Plantain Lasagna Recipe

Plantain Lasagna Recipe


3-4 Large ripe plantains
1 medium onion chopped
1 red/ green bell pepper chopped
3 teaspoons minced garlic
1 teaspoon cumin spice
1 teaspoon smoked paprika
1 teaspoon dried oregano thyme
½ -1 teaspoon cayenne pepper
2 tomatoes chopped or 1 cup tomato sauce
1 pound ground beef/chicken or minced meat
1 16 ounces black beans drained and rinsed
1/4 cup sliced olives
2 -3 green onion chopped
1/4 teaspoon ground coriander
1/2 teaspoon salt
1/2 teaspoon freshly ground black pepper
3 tablespoons water
2 cup shredded cheese
1 packet sazon or 1 tablespoon chicken bouillon
2-3 Tablespoon parsley chopped
2-3 large eggs


Using a sharp knife cut both ends off the plantain.
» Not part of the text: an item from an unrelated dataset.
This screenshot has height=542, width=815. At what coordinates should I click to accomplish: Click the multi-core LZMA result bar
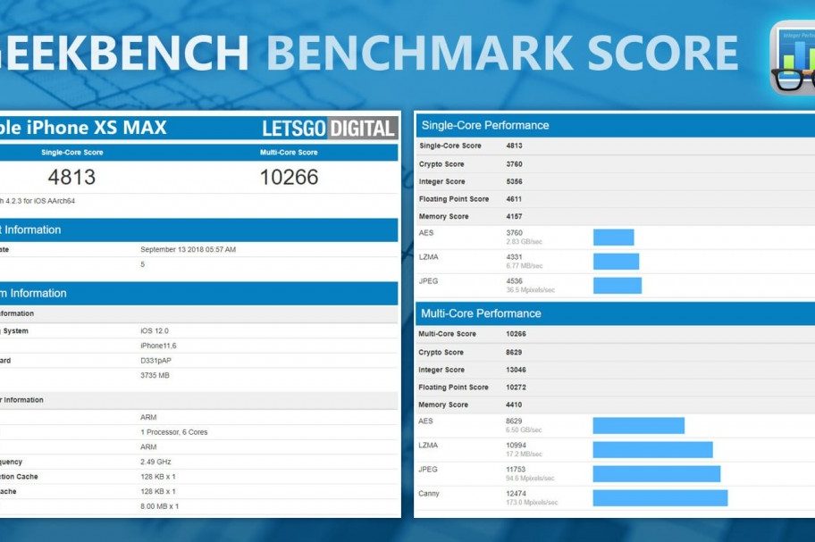click(652, 449)
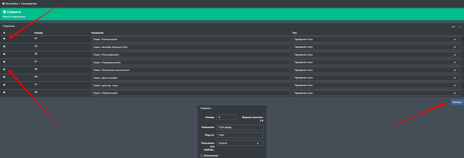Focus the Номер field in Сервисы form
Screen dimensions: 464x158
pyautogui.click(x=226, y=117)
This will make it easy to grab the skin of the plantains. Slit a shallow line down the long seam of the plantain; peel only as deep as the peel. Remove plantain peel by pulling it back. Slice the plantains horizontally into 4-5 pieces depending on plantains. You may either fry or bake the plantains. Frying was used in this recipe.

Frying Method

Heat up a large skillet or cast iron with oil up to ½ inch- medium-high heat until hot but not smoking.

Fry the plantain in batches, turning once, until lightly brown, about 5 minutes. Do not overcrowd the pan (it will make the plantains to be soggy and absorb excess oil)
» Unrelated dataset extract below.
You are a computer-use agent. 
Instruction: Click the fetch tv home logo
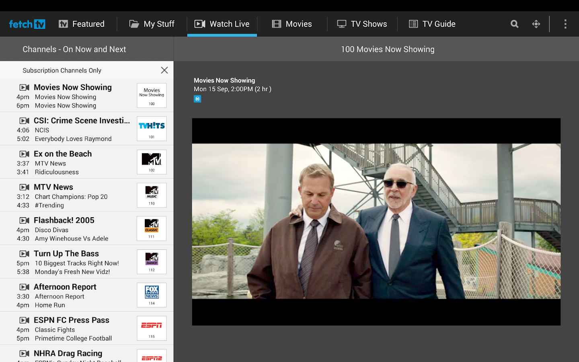(27, 24)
Use a slotted spoon, transfer the fried plantains and drain on paper towels.

Baking method

Spray a baking sheet and place plantains on them in a single layer; spray lightly over the plantains using the canola oil spray and bake at 400 degrees F, turning over slices, after 8 minutes for about 12- 20 minutes or till plantains turn slightly brown.

Next add about 1-2 tablespoons of oil in a skillet followed by onions, garlic, cumin, smoked paprika, cayenne, oregano, sweat for about a minute.

Then add bell pepper, tomato sauce, bring to a simmer, add ground meat/mined meat, beans and cook for about 7-10 minutes, while stirring frequently to prevent burning burn add about broth or water as needed.

Season with salt, chicken bouillon or sazon.

Finally add olives, green onions and parsley, adjust for seasoning. Remove and set aside

  • Spray a deep 8x8 pan with cooking spray or rub with butter/oil.
  • Line the bottom of the baking pan with the fried/baked plantain. Make sure there is no space between the plantains.
  • Add enough of the beef/minced meat mixture to make a layer, just like you would prepare lasagna. Alternate rows of plantains and meat until both are used up. Add cheese in between if desired
  • In a mixing bowl, whisk the eggs and pour over the Pastelon. Making sure to cover the entire thing.
  • Add cheese if desired, or only use cheese
  • Bake at 350 degrees F for 25-30 minutes, or until all the egg has cooked through and the cheese are bubbly.
  • Let it cool then serve warm
  • Recipe Notes
  • I usually go with moderately ripe plantains. They don’t fall apart or soak up tons of oil. You can deep-fry, pan fry or bake them.
  • You can use – ground beef, chicken or beans or combine protein and beans.
  • Add cayenne pepper if you want some heat in it.
  • With or without cheese, this plantain lasagna still taste good.